● **Passage shown**:
......

2015 has been a year of transition and preparation, or so it feels.
At the “day job” we completed a migration from IBM Notes/Domino/ Traveler/Sametime/Quickr and iExtensions CRM to Google Apps for Work and Zoho CRM in the second half of 2014. So 2015 involved learning how to manage and support the new ecosystem. And to struggle with the questions of what we needed to keep on premises, and how to get off the stuff we are done with.
At that job and in my outside practice I was dealing with transition in how technology is used every day. Cloud services and advances in operating systems have pretty much killed the need for small office/home office technical support. The mobile world is moving more and more towards Apple iOS with some Android in the mix. The push for robust, device agnostic MDM has moved to the enterprise level, with most smaller organizations left to rely on what management the mail provider and device manufacturer offer. I’ve taken on a lot more marketing oriented tasks as social media has come to the fore in corporate communications.
But what is the future role for folks who came up as system administrators? Helping organizations select, implement, learn and benefit from technologies is perhaps more important than it has ever been. But with the disconnect from physical systems the role can seem somewhat adrift. What does a system administrator do after the systems are gone?

......

● **Problems and tasks**:
• 1. Summarize the post about 2015 in two sentences.
• 2. Write out the part of the post about 2015 starting with "At that job" and going on through "in corporate communications.".

● **Data extract**:
......

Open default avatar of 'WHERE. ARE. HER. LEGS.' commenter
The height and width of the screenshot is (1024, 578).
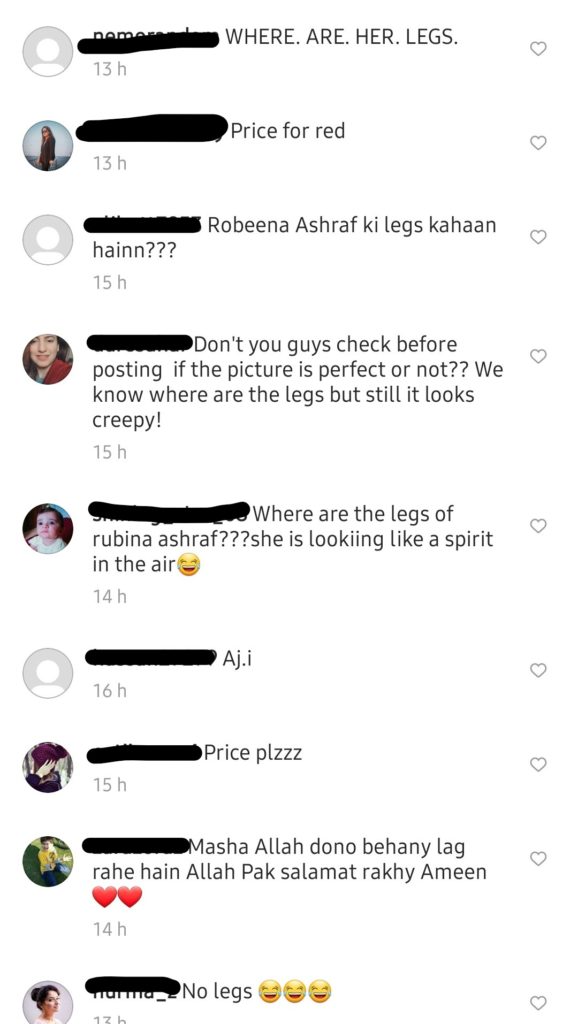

......

● **Results of the exercise**:
• 1. At the writer's day job, a move from IBM Notes, Domino and related tools to Google Apps for Work and Zoho CRM was completed in the second half of 2014, so 2015 was spent learning to manage and support the new setup and deciding what to keep on premises. Cloud services, a shift toward Apple iOS devices and the rise of social media also changed the writer's work, raising the question of what a system administrator does after the systems are gone.

• 2.
At that job and in my outside practice I was dealing with transition in how technology is used every day. Cloud services and advances in operating systems have pretty much killed the need for small office/home office technical support. The mobile world is moving more and more towards Apple iOS with some Android in the mix. The push for robust, device agnostic MDM has moved to the enterprise level, with most smaller organizations left to rely on what management the mail provider and device manufacturer offer. I’ve taken on a lot more marketing oriented tasks as social media has come to the fore in corporate communications.